The last two sentences are where the profession washes its hands of responsibility, if the parents convince the doctor that they will get the child circumcised elsewhere the doctor can say it is in the child’s best interests for him or her to do the circumcision and so limit the potential damage. The way to limit the harm to a child known to be at risk from abuse however is to inform the child care agencies and if necessary, get the child put on the child protection register so that the authorities can protect the child with court injunctions or other methods. It is not for members of the medical profession to collude with parents in an act that the profession itself says “has medical and psychological risks“. Surely exposing a healthy child to unnecessary medical and psychological risk can only be considered an abuse.

Everywhere you look in the National Health Service the emphasis is on freedom of choice, the right to choose your consultant, the right to choose your hospital; but if you are a young boy few in the medical profession will uphold your right to freedom of choice by protecting you from being subjected to unnecessary non-consensual genital surgery.

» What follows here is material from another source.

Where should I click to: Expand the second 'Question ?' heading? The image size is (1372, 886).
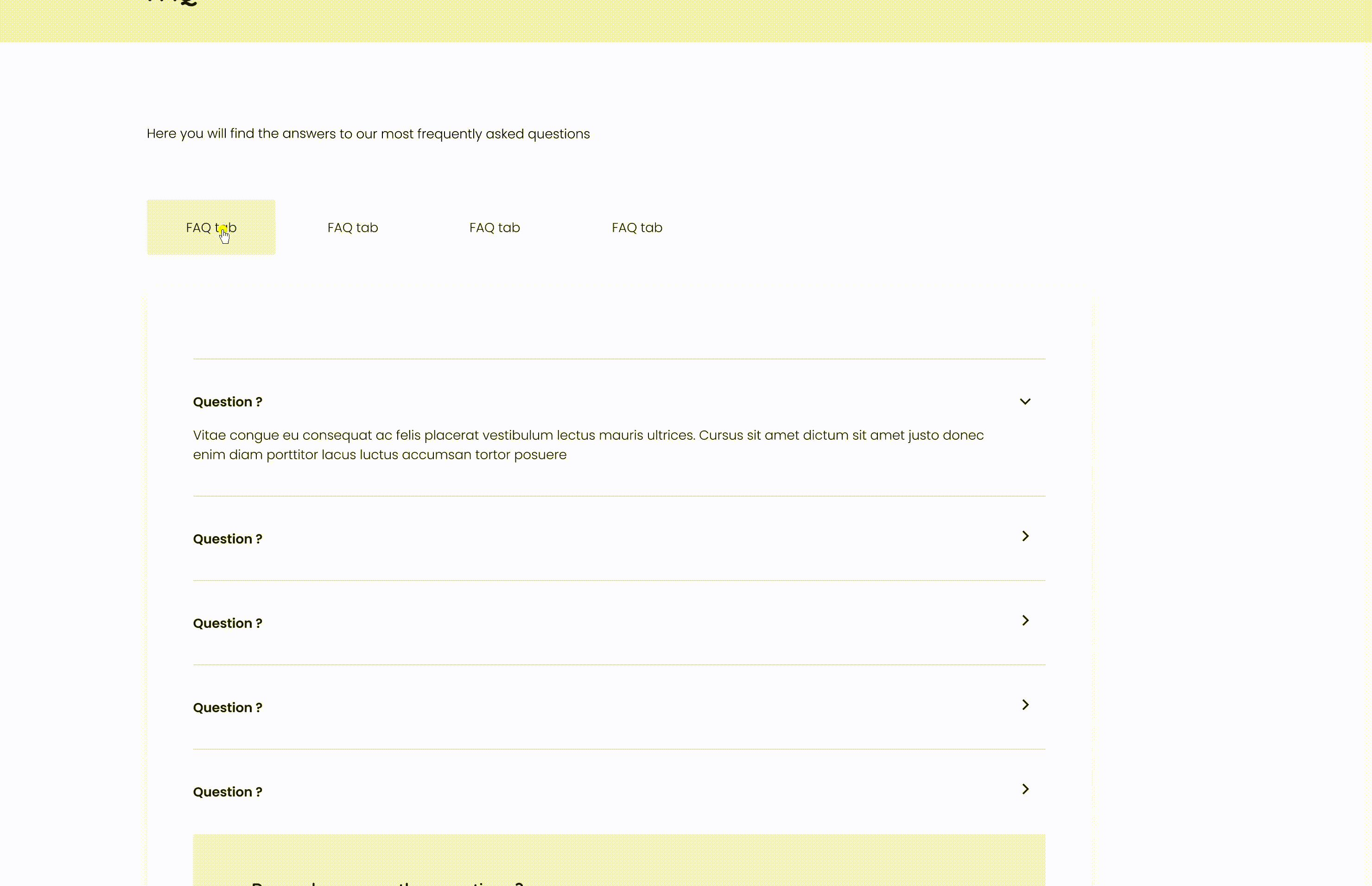227,539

If children were left intact until they could make an informed choice this sorry practice of cutting children’s genitals would probably come to an end as within a generation there would be no more mutilated parents pressurising doctors to violate children’s rights.

Blood loss

One of the favourite myths of those who forcibly circumcise children is that it is safer to circumcise a baby rather than waiting till the child grows up (and can give or withhold his consent). The evidence points to the opposite being the case. It is riskier to circumcise a baby than it is to operate on an adult. Just one such risk to a child’s safety is loss of blood.

If a surgical procedure goes wrong, the amount of blood that can be lost from a newborn baby without endangering its life or causing it to enter shock is remarkably small. Approximately 71ml, or just a little over four tablespoons is all it takes (left). Considering this, the period shortly after birth is far from the safest time to perform a circumcision: an infant’s penis is small and not fully developed, the circumciser cannot accurately estimate the amount or type of tissue that they are removing, the severed blood vessels are tiny (and therefore difficult to close) and consequently the potential for unsafe levels of blood loss is considerably higher than in an adult. Furthermore, anaesthetising newborn babies is risky in itselfand studies have shown that the alternative (unanaesthestised circumcision) causes the stress hormone levels in baby boys to increase by a factor of three or four during circumcision [1] [2], making infant circumcision a dangerous and stressful event for a baby even before something goes ‘wrong’ and blood loss becomes an issue.

In contrast, if a surgical procedure goes wrong on an adult, the amount of blood that can be lost before they go into shock is about two pints. Two pints of blood is very visible, it demands attention and remedy in the way that only four tablespoons simply does not. Should an adult need, or choose, to be circumcised the blood vessels are clearly visible and much easier for the surgeon to manage. The adult is also properly anaesthetised and so not suffering the levels of stress that an infant would. Further, there is a greatly reduced risk of psychological damage, an adult will have given his informed  consent for the surgery to be carried out. To force circumcision on a non-consenting child exposes him to great risk of psychological damage. The mental health charity Mind is one organisation that recognises this risk.

It is unfortunate for anyone whose surgery does not go entirely according to plan. It is a tragedy if the patient is left worse off than before the operation. It is a shameful aspect of our society that we allow non-consenting children to undergo non-therapeutic genital cutting that is by definition only harmful.